Turn the data into a numbered list, starting with its first line and continuing through the line with "point(806,207)", and leave out any blank lines.

========================================================================

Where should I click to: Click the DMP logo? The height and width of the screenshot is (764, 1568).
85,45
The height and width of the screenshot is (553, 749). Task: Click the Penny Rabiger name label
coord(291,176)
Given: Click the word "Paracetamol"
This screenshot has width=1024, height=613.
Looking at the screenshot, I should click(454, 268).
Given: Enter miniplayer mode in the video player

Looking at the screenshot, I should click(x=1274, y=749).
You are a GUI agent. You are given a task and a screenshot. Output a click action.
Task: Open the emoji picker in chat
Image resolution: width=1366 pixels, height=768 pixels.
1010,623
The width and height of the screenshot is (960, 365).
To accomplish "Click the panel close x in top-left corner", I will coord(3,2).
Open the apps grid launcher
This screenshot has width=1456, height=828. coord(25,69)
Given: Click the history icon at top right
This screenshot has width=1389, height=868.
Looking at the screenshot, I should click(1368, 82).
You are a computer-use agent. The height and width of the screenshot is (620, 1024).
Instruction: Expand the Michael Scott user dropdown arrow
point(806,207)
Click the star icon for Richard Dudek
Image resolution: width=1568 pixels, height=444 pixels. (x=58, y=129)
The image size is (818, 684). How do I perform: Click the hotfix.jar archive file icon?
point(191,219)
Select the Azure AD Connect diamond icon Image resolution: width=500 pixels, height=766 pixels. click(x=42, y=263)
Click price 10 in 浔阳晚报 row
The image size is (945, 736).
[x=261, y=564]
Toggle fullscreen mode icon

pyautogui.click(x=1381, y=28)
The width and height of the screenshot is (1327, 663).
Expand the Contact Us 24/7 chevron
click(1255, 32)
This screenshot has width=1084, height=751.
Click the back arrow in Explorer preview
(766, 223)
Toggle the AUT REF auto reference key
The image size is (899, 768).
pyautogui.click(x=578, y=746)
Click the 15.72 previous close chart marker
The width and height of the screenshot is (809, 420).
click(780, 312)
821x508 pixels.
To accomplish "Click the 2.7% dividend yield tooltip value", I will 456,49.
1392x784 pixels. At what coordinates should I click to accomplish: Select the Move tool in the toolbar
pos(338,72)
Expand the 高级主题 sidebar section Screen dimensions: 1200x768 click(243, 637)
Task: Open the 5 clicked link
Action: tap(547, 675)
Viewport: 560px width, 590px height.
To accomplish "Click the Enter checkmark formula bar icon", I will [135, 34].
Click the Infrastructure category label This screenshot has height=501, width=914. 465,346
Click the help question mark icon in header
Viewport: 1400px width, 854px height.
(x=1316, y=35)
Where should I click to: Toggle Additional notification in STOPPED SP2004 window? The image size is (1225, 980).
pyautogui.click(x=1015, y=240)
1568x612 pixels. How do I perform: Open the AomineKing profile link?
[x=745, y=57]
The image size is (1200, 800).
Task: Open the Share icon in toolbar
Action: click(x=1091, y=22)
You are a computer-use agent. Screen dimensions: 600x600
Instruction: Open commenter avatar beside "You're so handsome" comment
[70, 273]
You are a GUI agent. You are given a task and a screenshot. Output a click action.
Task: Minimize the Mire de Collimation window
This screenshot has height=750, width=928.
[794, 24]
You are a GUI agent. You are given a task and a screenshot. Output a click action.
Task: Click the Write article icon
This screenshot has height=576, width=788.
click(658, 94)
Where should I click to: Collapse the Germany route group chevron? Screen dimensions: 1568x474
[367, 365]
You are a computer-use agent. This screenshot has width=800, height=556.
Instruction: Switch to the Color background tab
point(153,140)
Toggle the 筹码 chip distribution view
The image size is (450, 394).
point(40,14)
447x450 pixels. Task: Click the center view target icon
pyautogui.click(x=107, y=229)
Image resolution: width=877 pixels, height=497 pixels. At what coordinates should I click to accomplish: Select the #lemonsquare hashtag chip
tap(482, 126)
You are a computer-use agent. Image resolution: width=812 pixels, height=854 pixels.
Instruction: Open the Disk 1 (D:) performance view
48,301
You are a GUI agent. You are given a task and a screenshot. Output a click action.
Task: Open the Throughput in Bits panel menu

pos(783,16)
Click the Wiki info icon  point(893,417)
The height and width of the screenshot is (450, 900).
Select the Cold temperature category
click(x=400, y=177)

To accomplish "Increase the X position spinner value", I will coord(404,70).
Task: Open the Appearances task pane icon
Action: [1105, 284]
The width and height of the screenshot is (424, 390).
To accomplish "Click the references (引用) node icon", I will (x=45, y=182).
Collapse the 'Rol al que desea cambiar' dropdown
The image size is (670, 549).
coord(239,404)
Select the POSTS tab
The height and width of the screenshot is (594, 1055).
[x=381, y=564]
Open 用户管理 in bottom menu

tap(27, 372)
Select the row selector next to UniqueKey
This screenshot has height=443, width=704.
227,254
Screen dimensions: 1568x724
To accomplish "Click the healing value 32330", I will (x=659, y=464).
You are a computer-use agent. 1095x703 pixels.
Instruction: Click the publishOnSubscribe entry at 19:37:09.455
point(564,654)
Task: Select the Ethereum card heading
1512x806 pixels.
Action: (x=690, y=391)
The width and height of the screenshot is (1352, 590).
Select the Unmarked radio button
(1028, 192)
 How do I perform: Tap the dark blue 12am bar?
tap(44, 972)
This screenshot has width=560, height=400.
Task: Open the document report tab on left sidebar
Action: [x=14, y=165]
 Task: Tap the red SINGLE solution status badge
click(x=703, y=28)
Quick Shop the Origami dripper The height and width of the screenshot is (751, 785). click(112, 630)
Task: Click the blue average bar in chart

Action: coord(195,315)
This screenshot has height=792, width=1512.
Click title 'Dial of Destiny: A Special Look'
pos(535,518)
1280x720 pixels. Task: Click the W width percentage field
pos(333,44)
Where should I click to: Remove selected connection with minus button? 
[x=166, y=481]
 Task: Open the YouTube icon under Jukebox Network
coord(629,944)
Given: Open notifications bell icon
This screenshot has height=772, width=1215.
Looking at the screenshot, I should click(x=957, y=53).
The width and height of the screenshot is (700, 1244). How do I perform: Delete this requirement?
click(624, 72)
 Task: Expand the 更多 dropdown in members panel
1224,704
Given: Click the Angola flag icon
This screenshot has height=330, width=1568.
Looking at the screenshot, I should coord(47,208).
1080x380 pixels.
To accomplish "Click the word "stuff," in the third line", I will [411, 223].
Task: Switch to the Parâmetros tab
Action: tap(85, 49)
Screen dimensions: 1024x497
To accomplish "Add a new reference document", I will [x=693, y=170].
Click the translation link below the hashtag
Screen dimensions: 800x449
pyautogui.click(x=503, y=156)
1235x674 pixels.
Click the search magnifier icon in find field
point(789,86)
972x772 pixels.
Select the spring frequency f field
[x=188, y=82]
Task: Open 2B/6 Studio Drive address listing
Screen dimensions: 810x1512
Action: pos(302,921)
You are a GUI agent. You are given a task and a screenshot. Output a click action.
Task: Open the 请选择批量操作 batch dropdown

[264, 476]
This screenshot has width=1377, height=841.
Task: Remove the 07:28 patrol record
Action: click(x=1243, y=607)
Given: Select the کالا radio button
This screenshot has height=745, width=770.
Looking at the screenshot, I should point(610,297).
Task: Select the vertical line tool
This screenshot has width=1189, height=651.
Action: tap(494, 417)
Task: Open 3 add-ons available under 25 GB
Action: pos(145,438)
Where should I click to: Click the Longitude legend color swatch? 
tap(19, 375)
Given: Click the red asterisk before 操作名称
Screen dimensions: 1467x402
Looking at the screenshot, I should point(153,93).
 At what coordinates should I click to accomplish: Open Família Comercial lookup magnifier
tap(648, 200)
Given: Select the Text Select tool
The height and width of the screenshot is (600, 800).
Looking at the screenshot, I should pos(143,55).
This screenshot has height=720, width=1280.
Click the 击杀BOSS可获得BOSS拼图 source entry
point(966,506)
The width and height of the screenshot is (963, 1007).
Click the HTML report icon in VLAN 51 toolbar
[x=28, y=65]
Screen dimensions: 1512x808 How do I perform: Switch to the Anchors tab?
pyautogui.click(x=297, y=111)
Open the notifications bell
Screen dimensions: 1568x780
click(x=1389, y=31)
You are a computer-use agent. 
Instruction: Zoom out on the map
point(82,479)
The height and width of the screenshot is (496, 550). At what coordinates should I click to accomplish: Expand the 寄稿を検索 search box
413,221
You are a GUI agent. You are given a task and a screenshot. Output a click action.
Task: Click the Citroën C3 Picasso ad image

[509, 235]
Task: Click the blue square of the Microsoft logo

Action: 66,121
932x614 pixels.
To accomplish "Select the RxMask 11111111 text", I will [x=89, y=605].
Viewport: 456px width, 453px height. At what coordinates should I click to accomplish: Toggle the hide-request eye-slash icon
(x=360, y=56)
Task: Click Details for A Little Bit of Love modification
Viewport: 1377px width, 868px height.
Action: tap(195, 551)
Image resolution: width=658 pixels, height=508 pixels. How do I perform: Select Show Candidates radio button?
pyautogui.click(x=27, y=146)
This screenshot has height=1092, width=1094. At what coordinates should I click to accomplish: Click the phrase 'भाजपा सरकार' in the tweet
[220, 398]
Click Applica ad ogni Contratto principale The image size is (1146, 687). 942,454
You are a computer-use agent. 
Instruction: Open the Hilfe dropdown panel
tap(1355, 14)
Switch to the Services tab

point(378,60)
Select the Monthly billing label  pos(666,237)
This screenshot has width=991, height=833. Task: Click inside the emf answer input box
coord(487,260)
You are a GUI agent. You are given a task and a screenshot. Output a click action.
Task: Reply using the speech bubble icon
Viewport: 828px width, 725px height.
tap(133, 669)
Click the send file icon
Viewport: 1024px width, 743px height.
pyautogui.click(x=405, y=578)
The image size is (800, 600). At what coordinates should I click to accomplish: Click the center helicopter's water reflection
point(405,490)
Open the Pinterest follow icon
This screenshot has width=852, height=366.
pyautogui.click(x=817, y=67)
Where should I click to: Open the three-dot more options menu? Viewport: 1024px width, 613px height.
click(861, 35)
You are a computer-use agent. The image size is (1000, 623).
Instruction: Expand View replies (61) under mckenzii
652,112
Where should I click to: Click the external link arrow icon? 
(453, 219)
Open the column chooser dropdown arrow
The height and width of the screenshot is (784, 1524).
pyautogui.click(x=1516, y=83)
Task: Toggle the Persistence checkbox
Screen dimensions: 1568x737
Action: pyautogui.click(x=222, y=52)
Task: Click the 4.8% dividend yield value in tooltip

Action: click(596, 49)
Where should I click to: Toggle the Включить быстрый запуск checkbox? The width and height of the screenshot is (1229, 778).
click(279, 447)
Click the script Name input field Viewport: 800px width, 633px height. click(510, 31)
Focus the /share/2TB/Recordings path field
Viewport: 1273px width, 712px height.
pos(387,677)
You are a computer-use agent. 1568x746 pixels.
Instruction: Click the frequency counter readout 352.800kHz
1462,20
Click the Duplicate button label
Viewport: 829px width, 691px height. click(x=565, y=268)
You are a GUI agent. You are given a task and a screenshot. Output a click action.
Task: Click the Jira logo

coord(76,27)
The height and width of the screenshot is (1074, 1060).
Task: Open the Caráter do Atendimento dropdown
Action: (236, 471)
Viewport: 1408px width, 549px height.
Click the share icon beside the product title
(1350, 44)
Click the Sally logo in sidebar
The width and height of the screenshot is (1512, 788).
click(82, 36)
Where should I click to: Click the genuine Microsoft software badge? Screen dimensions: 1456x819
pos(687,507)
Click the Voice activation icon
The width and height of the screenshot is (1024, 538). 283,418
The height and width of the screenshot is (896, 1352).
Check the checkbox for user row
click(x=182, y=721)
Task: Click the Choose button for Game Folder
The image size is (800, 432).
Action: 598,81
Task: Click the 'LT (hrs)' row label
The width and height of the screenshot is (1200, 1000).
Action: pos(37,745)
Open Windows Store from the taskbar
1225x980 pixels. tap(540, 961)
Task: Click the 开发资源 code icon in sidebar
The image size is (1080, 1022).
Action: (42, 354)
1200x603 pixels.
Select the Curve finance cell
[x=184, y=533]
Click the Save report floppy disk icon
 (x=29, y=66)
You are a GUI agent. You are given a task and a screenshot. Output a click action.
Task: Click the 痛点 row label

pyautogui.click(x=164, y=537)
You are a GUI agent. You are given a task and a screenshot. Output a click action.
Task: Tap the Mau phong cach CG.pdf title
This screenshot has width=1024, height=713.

========================================================================

■ Expected answer ■
1. Where should I click to: Click the DMP logo? The height and width of the screenshot is (764, 1568).
2. 85,45
3. The height and width of the screenshot is (553, 749). Task: Click the Penny Rabiger name label
4. coord(291,176)
5. Given: Click the word "Paracetamol"
6. This screenshot has width=1024, height=613.
7. Looking at the screenshot, I should click(454, 268).
8. Given: Enter miniplayer mode in the video player
9. Looking at the screenshot, I should click(x=1274, y=749).
10. You are a GUI agent. You are given a task and a screenshot. Output a click action.
11. Task: Open the emoji picker in chat
12. Image resolution: width=1366 pixels, height=768 pixels.
13. 1010,623
14. The width and height of the screenshot is (960, 365).
15. To accomplish "Click the panel close x in top-left corner", I will coord(3,2).
16. Open the apps grid launcher
17. This screenshot has width=1456, height=828. coord(25,69)
18. Given: Click the history icon at top right
19. This screenshot has width=1389, height=868.
20. Looking at the screenshot, I should click(1368, 82).
21. You are a computer-use agent. The height and width of the screenshot is (620, 1024).
22. Instruction: Expand the Michael Scott user dropdown arrow
23. point(806,207)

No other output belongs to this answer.